The next step to buying a home is to make an offer in writing and submit it to the seller. This can be done on your own or through your real estate agent and is accompanied by a deposit. This deposit, called “earnest money,” indicates a serious intent to purchase and is usually a pre-determined amount. This deposit is refundable in most cases and will only be charged if your offer is accepted. Be sure to thoroughly understand the stipulations of the money that’s exchanged as it can vary.
Offers typically include:
- The price you're willing to pay.
- When you want to move in.
- What kind of inspections you'd like to have (structural, electrical, plumbing).
- If your ability to buy the house depends on your ability to get financing.
- The amount of time both you and the seller have to make all these things happen (usually 30 to 60 days).
Counter offer – the seller usually has 24 to 48 hours to consider your offer or make a counter offer. A counter offer, under the terms you’ve offered, indicates they want to sell you their house, but they want to make a change.
Consensus – when you both agree on terms, you have a deal! You sign a contract and your earnest check goes in to an escrow account.
Walk-through – another step that your real estate professional will usually request is a walk-through of the home done very close to closing. This ensures that the home is in the same condition that it was in when you signed your contract. You will want to do your walk-through as close to your closing date as possible. For example, you can check to make sure the appliances are still intact if it was indicated that appliances were part of the sale of the home. You will also want to make sure the power is on so you can test out the electrical elements in the home. You can also check for any damage that may have occurred possibly when the seller was moving out and be able to inquire with the seller or their agent prior to closing.

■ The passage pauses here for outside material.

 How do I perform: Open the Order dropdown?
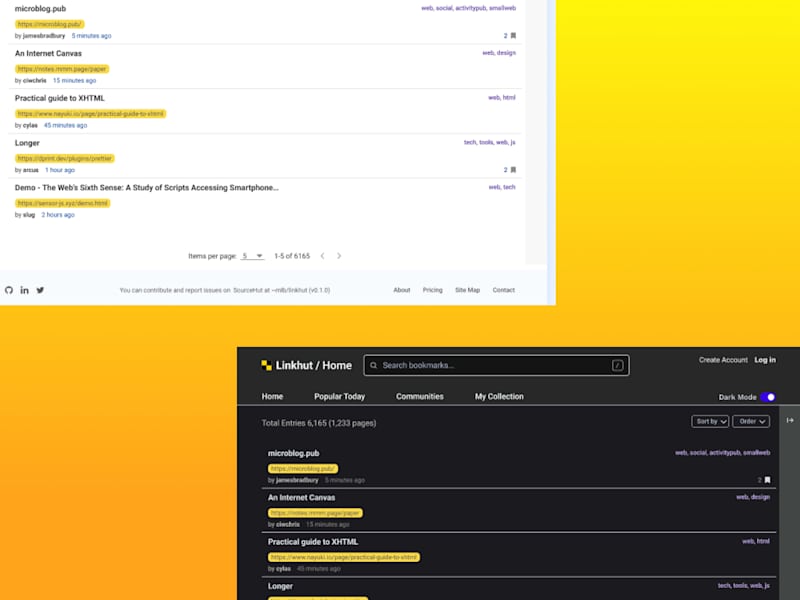click(x=752, y=421)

You may want to make your offer “contingent on inspection,” which means your offer isn’t really valid until the home has been carefully examined by a qualified home inspector who is trained to take a critical look at various aspects of the home including:
- Heating and cooling systems
- Electrical system
- Windows and doors
- Exterior grading to make sure water drains away from the home
- Termite or insect infestations
Your lender or agent can recommend inspection services, or do a search for 'Home Building Inspection Service'.